_RECORDS TO PROCESS_

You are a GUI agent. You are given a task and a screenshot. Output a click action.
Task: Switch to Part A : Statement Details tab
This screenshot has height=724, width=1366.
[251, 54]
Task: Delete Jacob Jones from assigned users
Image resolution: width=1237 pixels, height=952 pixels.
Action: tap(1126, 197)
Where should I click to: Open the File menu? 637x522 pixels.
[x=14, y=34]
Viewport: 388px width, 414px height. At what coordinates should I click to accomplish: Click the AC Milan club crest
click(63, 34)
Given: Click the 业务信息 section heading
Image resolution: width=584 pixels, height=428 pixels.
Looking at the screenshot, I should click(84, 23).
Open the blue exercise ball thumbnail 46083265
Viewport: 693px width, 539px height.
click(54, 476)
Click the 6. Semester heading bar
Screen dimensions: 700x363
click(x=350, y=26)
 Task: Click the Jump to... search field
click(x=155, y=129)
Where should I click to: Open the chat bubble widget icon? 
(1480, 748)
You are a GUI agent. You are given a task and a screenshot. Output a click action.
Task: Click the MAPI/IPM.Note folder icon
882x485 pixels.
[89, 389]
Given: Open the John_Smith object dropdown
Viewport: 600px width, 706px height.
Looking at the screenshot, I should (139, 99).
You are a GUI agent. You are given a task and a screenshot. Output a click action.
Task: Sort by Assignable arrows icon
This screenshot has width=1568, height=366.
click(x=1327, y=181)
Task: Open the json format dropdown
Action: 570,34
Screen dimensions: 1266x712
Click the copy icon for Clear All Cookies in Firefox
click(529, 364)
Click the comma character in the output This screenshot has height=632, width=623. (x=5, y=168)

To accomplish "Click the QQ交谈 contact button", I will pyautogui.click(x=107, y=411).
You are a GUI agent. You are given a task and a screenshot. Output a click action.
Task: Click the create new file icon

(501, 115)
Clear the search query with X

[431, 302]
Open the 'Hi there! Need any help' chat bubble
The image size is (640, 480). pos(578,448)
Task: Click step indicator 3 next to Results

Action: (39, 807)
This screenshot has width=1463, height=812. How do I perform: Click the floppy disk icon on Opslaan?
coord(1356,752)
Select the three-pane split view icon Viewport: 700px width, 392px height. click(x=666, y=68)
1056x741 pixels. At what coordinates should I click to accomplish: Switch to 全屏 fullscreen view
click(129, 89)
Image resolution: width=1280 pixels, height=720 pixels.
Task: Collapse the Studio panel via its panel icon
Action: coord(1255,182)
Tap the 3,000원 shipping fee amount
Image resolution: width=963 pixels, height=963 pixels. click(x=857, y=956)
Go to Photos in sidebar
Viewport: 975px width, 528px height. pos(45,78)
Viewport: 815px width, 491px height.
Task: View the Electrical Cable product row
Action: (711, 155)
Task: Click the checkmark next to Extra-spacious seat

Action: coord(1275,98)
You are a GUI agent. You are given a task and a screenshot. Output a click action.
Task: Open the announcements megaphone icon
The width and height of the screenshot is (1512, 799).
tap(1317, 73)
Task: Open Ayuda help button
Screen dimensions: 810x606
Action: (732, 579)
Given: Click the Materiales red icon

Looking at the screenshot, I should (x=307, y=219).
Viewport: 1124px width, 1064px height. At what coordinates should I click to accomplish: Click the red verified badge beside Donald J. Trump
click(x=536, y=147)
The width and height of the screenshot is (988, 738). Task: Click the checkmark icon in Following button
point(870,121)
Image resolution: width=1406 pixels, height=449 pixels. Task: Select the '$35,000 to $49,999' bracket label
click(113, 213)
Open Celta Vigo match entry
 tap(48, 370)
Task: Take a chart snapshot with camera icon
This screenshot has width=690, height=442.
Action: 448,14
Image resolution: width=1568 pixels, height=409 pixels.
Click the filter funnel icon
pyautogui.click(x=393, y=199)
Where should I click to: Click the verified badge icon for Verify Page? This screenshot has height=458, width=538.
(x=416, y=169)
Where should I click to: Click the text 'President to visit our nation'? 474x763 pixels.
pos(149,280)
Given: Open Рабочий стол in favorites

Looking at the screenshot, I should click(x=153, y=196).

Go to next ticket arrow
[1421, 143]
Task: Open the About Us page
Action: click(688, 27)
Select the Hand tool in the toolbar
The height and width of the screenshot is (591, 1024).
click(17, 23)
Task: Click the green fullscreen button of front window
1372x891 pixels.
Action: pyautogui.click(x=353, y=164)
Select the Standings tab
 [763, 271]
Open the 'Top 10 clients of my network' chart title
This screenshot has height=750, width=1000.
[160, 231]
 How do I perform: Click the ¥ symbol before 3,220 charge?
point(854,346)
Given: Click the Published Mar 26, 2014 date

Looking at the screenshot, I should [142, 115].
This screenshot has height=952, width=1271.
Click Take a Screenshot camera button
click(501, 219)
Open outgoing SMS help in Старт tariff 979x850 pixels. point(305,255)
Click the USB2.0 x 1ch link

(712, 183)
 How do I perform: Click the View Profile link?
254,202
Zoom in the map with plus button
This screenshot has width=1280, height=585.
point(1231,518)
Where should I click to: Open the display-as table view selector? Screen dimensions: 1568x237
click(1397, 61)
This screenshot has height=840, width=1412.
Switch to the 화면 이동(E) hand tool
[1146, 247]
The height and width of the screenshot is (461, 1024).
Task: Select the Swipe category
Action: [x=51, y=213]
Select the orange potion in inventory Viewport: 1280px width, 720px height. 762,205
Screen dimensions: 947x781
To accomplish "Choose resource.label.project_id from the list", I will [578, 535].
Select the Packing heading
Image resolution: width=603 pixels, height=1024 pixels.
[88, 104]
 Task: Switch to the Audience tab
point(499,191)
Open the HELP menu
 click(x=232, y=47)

_EXERCISE_
Of all the lines in the data, count those that contain "will" and give that figure with nothing else.

_ANSWER BELOW_
2